Count the lines in the material below that contain the string "sidebar", and give only the number.

(Source records)
— BEGIN —
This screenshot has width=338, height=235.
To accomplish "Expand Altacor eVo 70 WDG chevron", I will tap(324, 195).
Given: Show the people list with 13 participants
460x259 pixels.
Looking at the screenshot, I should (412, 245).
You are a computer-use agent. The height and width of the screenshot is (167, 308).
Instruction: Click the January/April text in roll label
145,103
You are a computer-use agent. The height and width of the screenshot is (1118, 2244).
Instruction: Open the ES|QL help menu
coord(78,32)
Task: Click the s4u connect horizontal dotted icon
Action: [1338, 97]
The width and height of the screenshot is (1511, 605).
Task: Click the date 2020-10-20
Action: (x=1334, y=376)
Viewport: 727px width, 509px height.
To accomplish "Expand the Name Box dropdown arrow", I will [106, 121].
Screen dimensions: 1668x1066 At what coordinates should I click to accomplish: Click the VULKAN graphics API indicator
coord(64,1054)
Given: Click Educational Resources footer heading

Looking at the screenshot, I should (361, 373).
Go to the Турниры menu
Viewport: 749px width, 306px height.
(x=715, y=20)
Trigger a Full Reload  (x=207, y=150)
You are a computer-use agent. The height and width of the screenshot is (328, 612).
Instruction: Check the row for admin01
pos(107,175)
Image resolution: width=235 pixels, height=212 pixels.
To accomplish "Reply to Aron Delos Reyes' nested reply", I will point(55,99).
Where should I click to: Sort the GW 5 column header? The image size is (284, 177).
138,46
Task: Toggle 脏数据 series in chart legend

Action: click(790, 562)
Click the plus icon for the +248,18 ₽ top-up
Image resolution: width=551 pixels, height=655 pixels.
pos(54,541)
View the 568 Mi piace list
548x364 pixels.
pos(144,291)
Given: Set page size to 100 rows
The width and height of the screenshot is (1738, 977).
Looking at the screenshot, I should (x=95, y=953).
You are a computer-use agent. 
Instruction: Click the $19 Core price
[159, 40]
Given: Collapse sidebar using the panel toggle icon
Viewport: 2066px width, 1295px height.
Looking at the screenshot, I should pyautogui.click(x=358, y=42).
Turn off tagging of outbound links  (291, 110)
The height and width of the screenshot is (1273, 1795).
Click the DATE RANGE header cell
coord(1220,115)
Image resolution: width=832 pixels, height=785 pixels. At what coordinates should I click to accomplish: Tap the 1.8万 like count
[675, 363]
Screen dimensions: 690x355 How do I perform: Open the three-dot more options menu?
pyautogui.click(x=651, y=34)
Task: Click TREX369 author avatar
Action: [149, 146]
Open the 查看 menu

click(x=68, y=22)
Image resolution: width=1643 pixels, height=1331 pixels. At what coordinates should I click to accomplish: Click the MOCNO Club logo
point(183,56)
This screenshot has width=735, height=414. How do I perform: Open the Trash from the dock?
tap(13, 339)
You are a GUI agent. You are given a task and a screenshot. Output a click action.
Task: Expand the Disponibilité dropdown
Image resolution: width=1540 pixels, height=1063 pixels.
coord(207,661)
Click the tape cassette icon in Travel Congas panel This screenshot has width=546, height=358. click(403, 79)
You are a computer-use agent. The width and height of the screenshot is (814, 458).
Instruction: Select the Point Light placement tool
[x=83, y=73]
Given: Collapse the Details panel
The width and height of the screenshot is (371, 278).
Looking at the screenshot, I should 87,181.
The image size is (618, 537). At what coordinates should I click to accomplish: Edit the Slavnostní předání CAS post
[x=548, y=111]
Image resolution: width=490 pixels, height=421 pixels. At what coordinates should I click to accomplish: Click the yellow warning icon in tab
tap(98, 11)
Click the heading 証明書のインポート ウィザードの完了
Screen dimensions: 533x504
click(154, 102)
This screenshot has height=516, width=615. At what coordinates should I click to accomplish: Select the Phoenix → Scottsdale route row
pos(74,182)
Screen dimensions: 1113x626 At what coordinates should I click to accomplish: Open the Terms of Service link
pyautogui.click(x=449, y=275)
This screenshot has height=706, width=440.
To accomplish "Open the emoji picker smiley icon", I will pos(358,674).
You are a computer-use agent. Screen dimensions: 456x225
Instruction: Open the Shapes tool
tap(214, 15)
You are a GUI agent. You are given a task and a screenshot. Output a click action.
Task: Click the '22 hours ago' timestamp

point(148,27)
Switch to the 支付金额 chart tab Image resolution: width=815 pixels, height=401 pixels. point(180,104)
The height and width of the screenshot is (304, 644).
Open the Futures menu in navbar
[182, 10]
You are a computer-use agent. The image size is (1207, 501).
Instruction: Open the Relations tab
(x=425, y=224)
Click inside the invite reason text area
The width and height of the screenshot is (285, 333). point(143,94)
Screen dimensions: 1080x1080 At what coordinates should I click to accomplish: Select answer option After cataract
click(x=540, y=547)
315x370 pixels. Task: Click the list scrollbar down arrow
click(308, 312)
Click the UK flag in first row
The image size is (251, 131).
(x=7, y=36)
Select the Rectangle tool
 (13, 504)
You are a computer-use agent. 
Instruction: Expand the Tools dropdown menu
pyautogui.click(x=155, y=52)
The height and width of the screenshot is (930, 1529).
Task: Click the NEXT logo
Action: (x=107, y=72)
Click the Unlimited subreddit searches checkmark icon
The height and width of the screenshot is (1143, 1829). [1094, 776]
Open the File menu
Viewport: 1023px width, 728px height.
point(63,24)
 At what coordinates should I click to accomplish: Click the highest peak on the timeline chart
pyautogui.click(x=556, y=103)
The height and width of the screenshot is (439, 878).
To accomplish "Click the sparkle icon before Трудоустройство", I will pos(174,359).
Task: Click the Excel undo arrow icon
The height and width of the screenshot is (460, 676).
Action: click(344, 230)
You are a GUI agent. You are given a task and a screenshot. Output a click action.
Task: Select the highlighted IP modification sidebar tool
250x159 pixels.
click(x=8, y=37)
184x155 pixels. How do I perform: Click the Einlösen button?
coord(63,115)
— END —
> The response
2